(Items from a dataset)
────

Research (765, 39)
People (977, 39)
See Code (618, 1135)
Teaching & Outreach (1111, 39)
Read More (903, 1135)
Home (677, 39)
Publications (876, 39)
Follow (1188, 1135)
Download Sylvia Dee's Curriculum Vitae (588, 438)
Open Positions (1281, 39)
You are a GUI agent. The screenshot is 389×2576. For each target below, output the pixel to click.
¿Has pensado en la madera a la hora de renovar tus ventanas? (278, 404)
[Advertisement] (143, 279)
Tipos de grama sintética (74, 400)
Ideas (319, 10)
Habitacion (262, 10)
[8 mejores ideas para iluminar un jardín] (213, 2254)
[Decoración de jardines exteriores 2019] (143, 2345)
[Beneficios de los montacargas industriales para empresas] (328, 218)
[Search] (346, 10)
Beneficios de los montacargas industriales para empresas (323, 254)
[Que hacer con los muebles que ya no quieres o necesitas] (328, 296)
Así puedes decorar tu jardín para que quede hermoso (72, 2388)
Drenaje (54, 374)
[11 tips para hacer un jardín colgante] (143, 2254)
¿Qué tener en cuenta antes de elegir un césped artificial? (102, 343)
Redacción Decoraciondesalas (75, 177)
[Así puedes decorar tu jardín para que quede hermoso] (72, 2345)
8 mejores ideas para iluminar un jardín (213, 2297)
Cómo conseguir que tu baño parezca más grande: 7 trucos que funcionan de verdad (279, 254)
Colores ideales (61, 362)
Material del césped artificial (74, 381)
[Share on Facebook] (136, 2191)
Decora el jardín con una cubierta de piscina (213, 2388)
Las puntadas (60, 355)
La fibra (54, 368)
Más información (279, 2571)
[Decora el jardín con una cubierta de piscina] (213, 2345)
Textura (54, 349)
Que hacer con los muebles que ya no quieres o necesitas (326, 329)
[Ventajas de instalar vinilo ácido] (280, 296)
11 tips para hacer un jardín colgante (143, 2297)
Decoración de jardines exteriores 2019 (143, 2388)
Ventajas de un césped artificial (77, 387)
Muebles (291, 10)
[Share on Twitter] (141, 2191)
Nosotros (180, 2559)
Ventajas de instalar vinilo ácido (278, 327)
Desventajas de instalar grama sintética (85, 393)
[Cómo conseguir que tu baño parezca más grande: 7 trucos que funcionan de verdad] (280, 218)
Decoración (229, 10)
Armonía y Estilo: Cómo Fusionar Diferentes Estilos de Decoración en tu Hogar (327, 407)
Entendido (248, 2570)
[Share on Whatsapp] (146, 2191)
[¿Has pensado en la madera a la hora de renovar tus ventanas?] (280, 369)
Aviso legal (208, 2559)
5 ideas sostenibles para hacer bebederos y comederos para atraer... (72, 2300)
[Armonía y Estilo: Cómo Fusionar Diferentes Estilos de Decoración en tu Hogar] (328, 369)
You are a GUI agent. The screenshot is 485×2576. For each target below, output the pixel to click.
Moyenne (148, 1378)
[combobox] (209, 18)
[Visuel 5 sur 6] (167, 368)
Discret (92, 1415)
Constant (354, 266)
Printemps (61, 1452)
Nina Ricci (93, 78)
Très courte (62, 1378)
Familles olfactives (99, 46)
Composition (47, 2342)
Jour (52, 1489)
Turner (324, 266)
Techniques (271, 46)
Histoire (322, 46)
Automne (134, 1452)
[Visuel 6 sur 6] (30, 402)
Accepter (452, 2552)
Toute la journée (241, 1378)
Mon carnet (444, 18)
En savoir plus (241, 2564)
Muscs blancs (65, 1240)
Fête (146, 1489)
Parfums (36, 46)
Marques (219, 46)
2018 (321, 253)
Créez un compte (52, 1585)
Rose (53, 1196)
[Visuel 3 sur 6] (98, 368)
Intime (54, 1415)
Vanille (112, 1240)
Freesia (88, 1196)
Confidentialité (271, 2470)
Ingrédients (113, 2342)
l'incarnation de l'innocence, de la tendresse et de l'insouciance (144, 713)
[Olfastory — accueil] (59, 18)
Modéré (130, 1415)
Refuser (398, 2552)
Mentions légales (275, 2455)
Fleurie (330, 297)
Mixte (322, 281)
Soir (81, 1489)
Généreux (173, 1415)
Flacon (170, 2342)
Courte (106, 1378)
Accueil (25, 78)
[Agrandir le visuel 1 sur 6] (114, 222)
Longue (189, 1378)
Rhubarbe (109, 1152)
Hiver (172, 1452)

────

### EXERCISE
Pick out each line above that includes "parezca" and show it.

### SOLUTION
Cómo conseguir que tu baño parezca más grande: 7 trucos que funcionan de verdad (279, 254)
[Cómo conseguir que tu baño parezca más grande: 7 trucos que funcionan de verdad] (280, 218)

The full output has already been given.